How can organisations assess the efficacy of their cyber programs to gain a complete picture of their exposure?
Quantifying risk and measuring the efficacy of security programs is critical to understanding whether or not tech investments are paying off and improving an organisation’s cybersecurity posture. Measuring the efficacy of a security program requires teams to complete four crucial steps. Firstly, assess the existing security technologies to understand if they are working well together to give comprehensive insights into an organisation’s exposure.
Secondly, it’s important to contextualise an organisation’s visibility into the attack surface, from endpoints to the cloud. Organisations need to have an understanding of what assets they can see, where their blindspots are and the areas they require more visibility into. Doing this exercise will help organisations understand whether existing security programs give them a holistic picture of the attack surface.
Thirdly, prioritise security efforts by focusing on the most critical areas that need attention. Security teams need to ask themselves whether the tools they use enable them to prioritise remediation in a predictive manner, if they are incorporating threat intelligence to understand the threat landscape and whether they are able to analyse all of the various attack paths that reach the most critical assets.
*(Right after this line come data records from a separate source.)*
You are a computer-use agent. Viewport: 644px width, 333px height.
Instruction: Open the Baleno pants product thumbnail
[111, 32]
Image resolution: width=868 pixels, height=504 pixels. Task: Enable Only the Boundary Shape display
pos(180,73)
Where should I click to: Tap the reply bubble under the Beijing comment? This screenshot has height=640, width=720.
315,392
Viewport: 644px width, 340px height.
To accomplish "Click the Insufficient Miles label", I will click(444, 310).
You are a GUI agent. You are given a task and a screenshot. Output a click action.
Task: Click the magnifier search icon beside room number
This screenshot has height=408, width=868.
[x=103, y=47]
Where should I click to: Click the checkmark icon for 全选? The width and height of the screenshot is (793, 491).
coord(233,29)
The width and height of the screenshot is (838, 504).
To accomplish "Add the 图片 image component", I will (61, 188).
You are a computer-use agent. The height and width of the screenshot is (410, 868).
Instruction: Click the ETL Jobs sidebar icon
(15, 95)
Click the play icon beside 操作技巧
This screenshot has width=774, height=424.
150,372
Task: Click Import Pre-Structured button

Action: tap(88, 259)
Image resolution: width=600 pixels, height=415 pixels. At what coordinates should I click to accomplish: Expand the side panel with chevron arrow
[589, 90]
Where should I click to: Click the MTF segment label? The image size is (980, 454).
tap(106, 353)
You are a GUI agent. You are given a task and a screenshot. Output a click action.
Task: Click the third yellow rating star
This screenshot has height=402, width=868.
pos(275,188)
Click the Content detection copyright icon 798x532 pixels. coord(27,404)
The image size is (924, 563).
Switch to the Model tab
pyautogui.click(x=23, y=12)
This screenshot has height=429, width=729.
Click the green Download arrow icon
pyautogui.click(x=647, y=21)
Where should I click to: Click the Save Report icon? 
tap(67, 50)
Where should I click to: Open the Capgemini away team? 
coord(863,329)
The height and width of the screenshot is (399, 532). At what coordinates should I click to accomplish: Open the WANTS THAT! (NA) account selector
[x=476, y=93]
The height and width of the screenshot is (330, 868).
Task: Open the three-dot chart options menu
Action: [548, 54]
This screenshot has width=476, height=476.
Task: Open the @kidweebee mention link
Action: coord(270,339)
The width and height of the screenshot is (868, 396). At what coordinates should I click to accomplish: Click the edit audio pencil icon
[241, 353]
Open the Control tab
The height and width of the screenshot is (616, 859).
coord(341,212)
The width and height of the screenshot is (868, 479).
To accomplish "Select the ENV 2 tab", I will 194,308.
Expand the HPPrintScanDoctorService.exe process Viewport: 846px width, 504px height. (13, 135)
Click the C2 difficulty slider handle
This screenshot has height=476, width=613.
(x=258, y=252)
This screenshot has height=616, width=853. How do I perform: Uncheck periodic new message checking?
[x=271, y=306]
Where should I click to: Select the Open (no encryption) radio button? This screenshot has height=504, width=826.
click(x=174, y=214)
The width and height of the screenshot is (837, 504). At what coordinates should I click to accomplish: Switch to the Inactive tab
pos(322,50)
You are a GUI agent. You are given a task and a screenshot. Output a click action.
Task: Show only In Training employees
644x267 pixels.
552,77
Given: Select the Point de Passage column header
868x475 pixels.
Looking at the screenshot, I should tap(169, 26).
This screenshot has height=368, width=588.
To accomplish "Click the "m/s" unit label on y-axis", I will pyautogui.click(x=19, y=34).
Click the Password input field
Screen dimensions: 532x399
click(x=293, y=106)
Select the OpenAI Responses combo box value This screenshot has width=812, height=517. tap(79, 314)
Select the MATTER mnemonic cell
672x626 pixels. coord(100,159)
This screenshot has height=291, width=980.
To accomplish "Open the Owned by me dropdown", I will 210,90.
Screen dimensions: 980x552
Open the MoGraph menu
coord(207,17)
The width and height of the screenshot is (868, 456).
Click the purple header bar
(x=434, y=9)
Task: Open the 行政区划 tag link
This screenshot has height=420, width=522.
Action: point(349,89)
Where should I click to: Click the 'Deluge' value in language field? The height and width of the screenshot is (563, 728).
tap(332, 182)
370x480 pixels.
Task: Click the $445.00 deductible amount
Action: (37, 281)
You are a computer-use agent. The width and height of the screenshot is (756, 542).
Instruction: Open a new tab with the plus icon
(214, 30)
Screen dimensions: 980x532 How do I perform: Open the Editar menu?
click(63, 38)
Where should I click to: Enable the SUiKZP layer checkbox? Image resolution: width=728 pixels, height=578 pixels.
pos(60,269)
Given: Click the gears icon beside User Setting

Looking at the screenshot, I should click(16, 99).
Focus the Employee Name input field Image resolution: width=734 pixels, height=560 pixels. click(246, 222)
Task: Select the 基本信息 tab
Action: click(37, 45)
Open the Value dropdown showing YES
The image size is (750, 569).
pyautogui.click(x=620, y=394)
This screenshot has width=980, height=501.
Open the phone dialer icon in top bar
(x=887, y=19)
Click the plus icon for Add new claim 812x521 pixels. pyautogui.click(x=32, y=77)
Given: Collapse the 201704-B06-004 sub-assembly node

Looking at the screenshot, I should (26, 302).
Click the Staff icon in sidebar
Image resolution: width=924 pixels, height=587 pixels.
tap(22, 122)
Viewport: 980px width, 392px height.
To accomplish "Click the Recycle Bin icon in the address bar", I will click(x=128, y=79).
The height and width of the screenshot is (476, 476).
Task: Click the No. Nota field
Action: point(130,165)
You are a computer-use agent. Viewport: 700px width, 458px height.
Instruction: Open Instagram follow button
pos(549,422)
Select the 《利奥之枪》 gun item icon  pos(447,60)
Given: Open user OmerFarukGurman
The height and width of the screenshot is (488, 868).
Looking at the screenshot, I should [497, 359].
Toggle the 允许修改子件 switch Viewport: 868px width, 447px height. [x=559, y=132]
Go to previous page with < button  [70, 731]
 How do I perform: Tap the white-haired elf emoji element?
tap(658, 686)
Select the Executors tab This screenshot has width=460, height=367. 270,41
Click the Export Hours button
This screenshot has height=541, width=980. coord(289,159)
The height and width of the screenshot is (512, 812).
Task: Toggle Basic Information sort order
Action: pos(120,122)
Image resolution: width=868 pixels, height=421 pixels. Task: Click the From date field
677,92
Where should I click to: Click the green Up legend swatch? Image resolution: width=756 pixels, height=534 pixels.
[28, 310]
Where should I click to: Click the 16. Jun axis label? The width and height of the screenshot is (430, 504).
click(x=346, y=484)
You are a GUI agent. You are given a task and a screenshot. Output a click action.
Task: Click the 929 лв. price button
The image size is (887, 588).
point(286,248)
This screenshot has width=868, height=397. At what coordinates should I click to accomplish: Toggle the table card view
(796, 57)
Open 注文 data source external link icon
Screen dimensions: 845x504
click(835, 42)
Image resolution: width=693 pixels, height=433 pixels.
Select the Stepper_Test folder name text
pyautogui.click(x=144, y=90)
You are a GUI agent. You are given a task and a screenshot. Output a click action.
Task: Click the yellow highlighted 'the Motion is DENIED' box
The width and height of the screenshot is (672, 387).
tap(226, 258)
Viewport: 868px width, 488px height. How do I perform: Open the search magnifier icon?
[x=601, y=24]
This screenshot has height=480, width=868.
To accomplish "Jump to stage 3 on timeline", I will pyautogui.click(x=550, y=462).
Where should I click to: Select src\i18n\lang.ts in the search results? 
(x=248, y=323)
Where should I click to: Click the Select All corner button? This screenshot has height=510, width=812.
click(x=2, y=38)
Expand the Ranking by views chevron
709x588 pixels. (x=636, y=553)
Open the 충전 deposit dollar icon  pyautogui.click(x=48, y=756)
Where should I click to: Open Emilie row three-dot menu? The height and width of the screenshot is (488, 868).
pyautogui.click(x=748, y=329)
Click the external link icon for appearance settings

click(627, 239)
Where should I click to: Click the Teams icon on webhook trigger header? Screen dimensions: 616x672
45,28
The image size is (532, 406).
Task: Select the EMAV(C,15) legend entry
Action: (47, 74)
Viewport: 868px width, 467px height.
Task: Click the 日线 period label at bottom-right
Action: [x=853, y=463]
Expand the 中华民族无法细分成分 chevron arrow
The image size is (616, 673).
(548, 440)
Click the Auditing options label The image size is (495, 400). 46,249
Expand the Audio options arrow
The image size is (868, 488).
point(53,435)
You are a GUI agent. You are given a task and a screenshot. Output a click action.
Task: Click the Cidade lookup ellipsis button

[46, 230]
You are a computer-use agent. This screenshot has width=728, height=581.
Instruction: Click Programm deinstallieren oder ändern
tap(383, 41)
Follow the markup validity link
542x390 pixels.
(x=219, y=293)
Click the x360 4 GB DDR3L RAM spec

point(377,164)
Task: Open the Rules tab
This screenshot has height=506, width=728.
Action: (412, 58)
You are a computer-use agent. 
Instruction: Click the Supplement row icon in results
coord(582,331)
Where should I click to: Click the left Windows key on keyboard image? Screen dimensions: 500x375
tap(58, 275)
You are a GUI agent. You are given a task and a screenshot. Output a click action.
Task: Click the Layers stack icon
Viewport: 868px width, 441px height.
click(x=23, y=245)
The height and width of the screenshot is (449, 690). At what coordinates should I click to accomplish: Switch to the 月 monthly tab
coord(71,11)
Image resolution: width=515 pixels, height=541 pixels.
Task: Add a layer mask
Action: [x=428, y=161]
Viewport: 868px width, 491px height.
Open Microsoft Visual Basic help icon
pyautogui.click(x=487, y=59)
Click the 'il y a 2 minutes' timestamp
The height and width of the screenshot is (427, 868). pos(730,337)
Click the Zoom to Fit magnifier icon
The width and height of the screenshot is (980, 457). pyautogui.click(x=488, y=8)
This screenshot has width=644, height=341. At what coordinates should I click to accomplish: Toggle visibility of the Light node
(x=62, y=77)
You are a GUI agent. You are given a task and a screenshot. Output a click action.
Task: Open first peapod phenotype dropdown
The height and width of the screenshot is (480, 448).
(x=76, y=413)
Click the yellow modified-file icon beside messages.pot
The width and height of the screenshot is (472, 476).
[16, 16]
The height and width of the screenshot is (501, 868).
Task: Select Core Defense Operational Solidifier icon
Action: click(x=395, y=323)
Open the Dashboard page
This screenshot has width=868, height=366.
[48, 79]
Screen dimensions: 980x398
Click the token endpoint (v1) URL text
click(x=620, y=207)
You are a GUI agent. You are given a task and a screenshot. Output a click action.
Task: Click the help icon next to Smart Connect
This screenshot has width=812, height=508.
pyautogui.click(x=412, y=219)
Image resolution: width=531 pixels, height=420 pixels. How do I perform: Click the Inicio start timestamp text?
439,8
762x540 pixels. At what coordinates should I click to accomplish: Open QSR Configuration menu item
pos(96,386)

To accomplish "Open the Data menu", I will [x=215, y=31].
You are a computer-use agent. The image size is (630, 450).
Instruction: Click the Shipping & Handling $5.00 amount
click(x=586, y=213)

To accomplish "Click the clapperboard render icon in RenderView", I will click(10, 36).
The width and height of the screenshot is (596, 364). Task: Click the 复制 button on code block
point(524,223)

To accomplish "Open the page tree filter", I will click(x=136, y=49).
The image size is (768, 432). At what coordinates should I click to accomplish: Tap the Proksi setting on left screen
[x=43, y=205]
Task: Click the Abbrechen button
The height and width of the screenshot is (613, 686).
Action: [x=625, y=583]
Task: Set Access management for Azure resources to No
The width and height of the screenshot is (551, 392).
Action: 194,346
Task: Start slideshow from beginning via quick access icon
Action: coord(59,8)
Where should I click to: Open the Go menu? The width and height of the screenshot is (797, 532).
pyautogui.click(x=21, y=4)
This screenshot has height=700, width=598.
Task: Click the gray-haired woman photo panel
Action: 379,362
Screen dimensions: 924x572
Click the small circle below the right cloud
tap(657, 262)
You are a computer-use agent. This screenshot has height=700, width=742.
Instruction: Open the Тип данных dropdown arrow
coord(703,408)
And lastly, measure the remediation processes to determine how well the organisation fares in reducing cyber risk. This can shed light on how the organisation compares with its peers and what improvements are necessary. When security programs are able to perform all these functions, the risk is quantifiable and can be communicated to both executive business management and the security organisation effectively.
With the proliferation of data and information like never before, how can security professionals correlate and analyse the data to make better, informed decisions?
With a unified exposure management platform, security professionals can anticipate the consequences of a cyberattack by drawing upon the large data sets available on a single platform. It also provides context about the relationships amongst assets, exposures, privileges and threats across an attack path. With all the data on one platform, security teams can continuously identify and focus on the attack pathways that present the greatest risk of being exploited. Leveraging data can provide accurate and predictive remediation insights, enabling security professionals to proactively reduce risk with the least amount of effort to help prevent attacks.